A year ago, I packed my bags, put my life in the United States on hold and moved to Spain. Prior to my move, I worked on Capitol Hill and also at a national nonprofit in Texas. I was yearning for change, for growth as an individual. Therefore, as soon as I was presented with the opportunity to pursue a Master’s in Bilingual and Multicultural Education from the Universidad de Alcala in Spain, I took it.

At the Paraninfo, a 500-year-old building, where the King of Spain gives the Premio Cervantes, awarded annually to honor the lifetime achievement of an outstanding writer in the Spanish language

I arrived to Spain without knowing anyone, but I did know that I was more than a Latina going to graduate school abroad, I was a cultural ambassador. I represented Latinas from all over the United States who yearned to defy the stigmas and statistics, such as the number of Latinas pursuing a higher education degree.

I moved to Alcala de Henares, a small town just outside of Madrid. The town is known as Miguel de Cervantes’s birthplace and for the University of Alcala, which occupies 16th century buildings, including the Paraninfo. The Paraninfo is a hall where the King of Spain presents the annual Cervantes literary prize, named after the celebrated author of “Don Quixote.”
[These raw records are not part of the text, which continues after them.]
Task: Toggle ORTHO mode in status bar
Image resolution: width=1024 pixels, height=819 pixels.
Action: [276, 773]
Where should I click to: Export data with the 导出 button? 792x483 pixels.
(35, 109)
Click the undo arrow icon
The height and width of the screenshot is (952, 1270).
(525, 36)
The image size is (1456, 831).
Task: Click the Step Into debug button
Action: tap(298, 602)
The graduate school experience was more fun than I ever imagined. I was elected leader of my class and my classmates became my family away from home. I had an interesting self-discovery experience in terms of my identity as a Latina and how others perceived me. Spaniards often questioned my nationality. They wondered if I was Mexican or American. It was challenging for them to understand that everyone in the United States immigrated to the country from somewhere else.

My best friend (a guy who lived in Spain his entire life) told me: “To me you are an American, because that is where you have lived most of your life.” At that point, I realized that I had become used to labels because we always put a label to everyone in the U.S. His words also made me reflect on the current immigration situation in my country, with the undermining of Dreamers and of people who have lived in the United States for longer than they ever did at their countries of origin. To those outside of the U.S., they are perceived as Americans, regardless of where they were born.
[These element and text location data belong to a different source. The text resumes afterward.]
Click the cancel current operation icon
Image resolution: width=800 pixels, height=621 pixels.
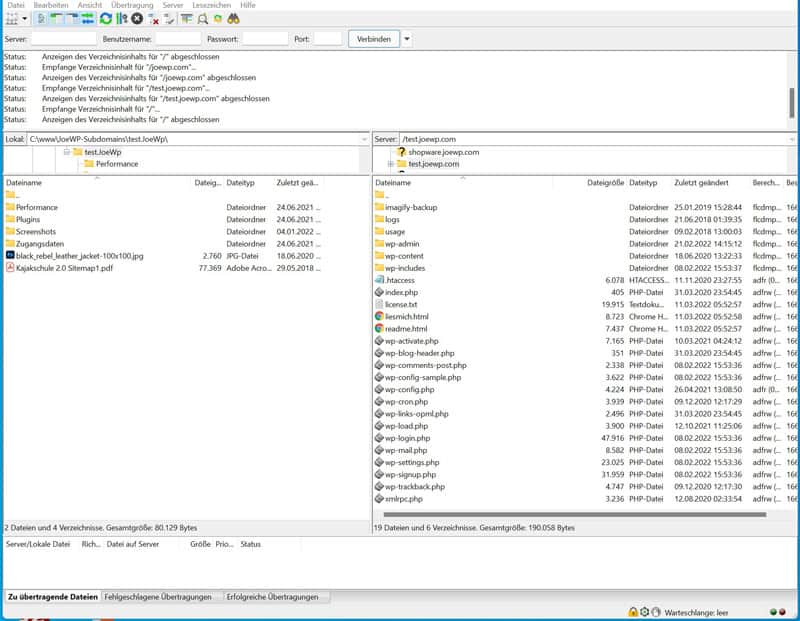click(137, 19)
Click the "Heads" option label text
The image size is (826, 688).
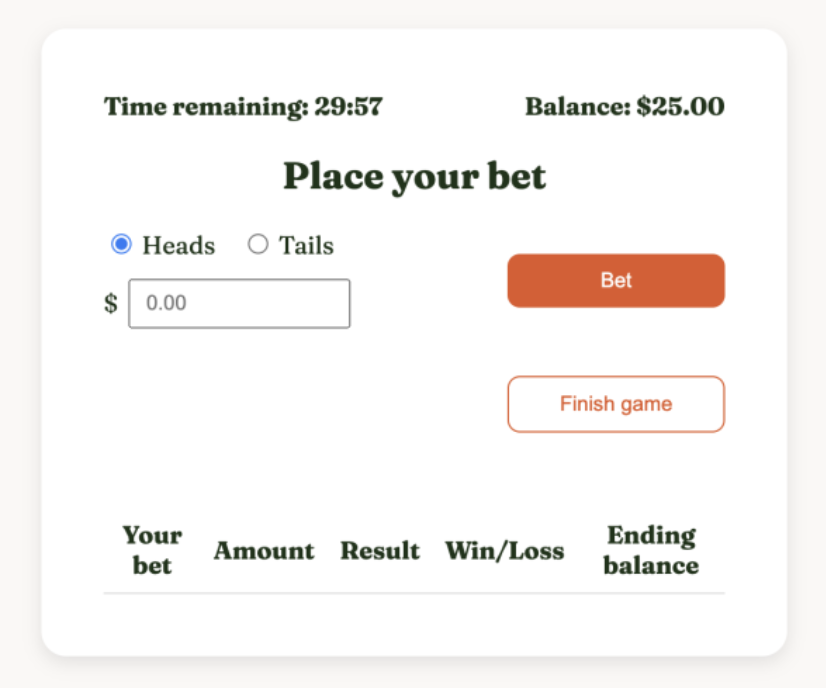pos(178,246)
This summer Lucy’s family, her greatest supporters, traveled to Spain for her graduation. (L-R) Ada (Lucy’s sister), Lucy, Anna Maria (mother) and Jose Alberto (father).
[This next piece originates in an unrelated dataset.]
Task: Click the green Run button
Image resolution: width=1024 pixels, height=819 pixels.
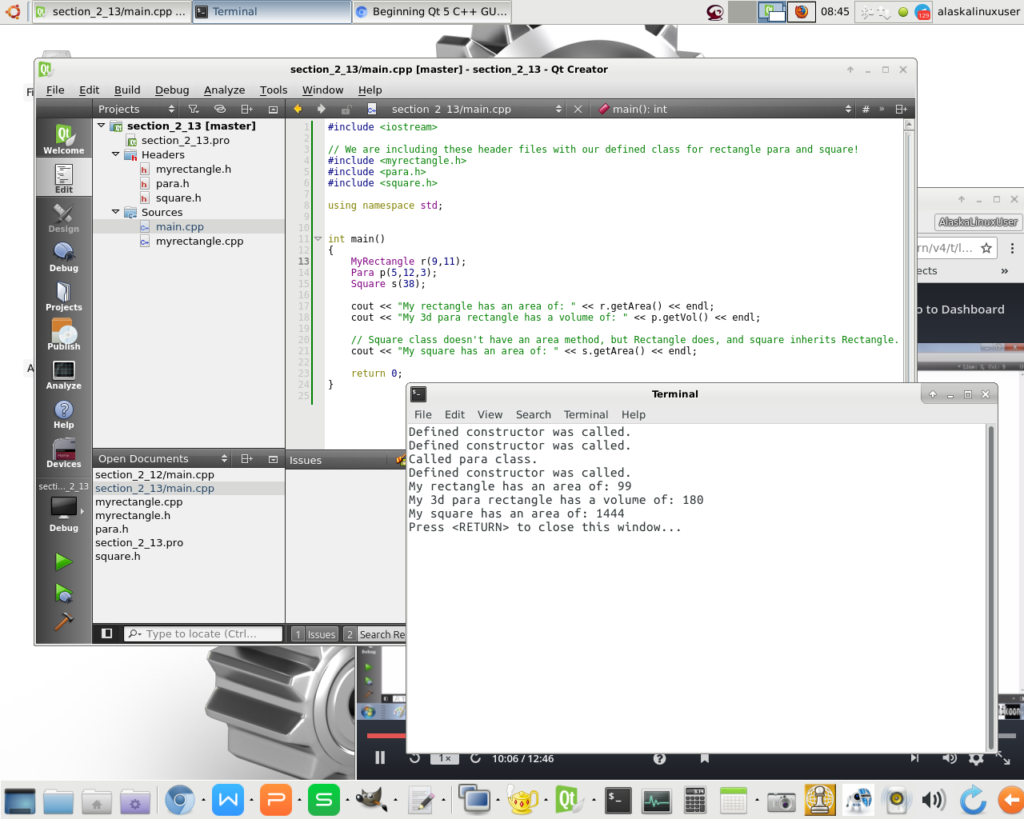Action: [63, 562]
Lucy giving the commencement speech at the June 28, 2018 graduation.

Besides working on my graduate degree, I taught English at a bilingual public school in the community of Madrid. I fell in love with the people of Spain because of my experience at the school. The implementation of a bilingual education program in Spain is still quite recent, and it was beyond refreshing to witness how much the country values speaking more than two languages. Speaking two languages in Spain is not an issue of race or ethnicity like it is in the U.S., it is an issue of economics and better opportunities. I have always believed in the power of bilingualism, but my experience at the school allowed me to appreciate the value of bilingual education more than I ever did before.

My time in Spain has come to an end and I now look back at my year abroad as a learning experience. A time in my life where I was able to make a pause to a fast-paced life in the United States and appreciate who I am, where I come from and my ability to speak two languages. Should anyone reading this be presented with such an opportunity, like I have, do not be afraid to say yes! Do not be afraid to get to know yourself.